■ Exercise
Starting at the top of the entries below, set down each line exactly as written, and stop after the line containing "Task: Expand water_ball2 in Hierarchy".

--- Provided records Enclosed Below ---

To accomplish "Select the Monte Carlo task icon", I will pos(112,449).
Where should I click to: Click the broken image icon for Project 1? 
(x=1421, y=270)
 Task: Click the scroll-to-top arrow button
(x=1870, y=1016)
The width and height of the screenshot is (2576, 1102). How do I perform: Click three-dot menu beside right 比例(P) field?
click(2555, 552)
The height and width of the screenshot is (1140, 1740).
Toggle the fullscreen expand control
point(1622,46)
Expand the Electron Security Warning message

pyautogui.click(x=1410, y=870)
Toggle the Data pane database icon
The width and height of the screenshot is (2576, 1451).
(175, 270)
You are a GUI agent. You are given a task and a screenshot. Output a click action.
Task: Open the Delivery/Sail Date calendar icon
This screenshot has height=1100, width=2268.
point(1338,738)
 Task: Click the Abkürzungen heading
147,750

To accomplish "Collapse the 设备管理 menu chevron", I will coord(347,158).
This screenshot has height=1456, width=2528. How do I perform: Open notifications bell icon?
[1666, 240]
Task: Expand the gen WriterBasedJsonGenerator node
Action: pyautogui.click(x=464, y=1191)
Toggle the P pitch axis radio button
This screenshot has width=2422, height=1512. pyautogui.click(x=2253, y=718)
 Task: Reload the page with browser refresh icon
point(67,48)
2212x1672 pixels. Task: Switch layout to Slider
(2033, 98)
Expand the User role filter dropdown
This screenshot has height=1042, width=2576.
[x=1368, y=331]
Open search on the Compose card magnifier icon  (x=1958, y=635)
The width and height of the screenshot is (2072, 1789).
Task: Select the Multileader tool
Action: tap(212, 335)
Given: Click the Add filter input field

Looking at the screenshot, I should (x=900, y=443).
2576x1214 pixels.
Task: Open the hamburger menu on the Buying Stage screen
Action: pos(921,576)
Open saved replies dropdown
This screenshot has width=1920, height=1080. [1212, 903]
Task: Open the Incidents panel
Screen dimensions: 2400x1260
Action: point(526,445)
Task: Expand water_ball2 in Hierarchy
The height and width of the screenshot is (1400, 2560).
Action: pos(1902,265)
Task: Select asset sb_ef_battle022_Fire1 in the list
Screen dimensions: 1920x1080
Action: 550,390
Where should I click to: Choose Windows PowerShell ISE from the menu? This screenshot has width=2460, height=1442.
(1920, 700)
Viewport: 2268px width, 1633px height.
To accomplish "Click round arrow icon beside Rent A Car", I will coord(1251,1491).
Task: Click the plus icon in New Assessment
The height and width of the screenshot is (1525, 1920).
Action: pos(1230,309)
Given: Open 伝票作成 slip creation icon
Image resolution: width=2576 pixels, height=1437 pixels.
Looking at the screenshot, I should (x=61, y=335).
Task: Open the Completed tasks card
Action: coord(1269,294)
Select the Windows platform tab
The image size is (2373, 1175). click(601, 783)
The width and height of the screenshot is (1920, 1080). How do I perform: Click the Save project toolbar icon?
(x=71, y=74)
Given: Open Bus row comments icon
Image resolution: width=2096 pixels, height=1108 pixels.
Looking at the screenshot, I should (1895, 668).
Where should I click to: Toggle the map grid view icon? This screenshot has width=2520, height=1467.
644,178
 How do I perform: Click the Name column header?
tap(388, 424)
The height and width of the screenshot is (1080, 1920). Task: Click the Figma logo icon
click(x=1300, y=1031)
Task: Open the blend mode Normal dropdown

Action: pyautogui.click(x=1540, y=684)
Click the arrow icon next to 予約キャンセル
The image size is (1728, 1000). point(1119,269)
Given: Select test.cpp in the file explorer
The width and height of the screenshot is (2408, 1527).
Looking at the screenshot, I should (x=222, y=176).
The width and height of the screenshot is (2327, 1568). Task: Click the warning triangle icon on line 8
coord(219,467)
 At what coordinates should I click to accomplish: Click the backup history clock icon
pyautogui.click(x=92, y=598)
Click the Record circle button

--- End of Enclosed Provided records ---

■ Task answer
To accomplish "Select the Monte Carlo task icon", I will pos(112,449).
Where should I click to: Click the broken image icon for Project 1? 
(x=1421, y=270)
 Task: Click the scroll-to-top arrow button
(x=1870, y=1016)
The width and height of the screenshot is (2576, 1102). How do I perform: Click three-dot menu beside right 比例(P) field?
click(2555, 552)
The height and width of the screenshot is (1140, 1740).
Toggle the fullscreen expand control
point(1622,46)
Expand the Electron Security Warning message

pyautogui.click(x=1410, y=870)
Toggle the Data pane database icon
The width and height of the screenshot is (2576, 1451).
(175, 270)
You are a GUI agent. You are given a task and a screenshot. Output a click action.
Task: Open the Delivery/Sail Date calendar icon
This screenshot has height=1100, width=2268.
point(1338,738)
 Task: Click the Abkürzungen heading
147,750

To accomplish "Collapse the 设备管理 menu chevron", I will coord(347,158).
This screenshot has height=1456, width=2528. How do I perform: Open notifications bell icon?
[1666, 240]
Task: Expand the gen WriterBasedJsonGenerator node
Action: pyautogui.click(x=464, y=1191)
Toggle the P pitch axis radio button
This screenshot has width=2422, height=1512. pyautogui.click(x=2253, y=718)
 Task: Reload the page with browser refresh icon
point(67,48)
2212x1672 pixels. Task: Switch layout to Slider
(2033, 98)
Expand the User role filter dropdown
This screenshot has height=1042, width=2576.
[x=1368, y=331]
Open search on the Compose card magnifier icon  (x=1958, y=635)
The width and height of the screenshot is (2072, 1789).
Task: Select the Multileader tool
Action: tap(212, 335)
Given: Click the Add filter input field

Looking at the screenshot, I should (x=900, y=443).
2576x1214 pixels.
Task: Open the hamburger menu on the Buying Stage screen
Action: pos(921,576)
Open saved replies dropdown
This screenshot has width=1920, height=1080. [1212, 903]
Task: Open the Incidents panel
Screen dimensions: 2400x1260
Action: point(526,445)
Task: Expand water_ball2 in Hierarchy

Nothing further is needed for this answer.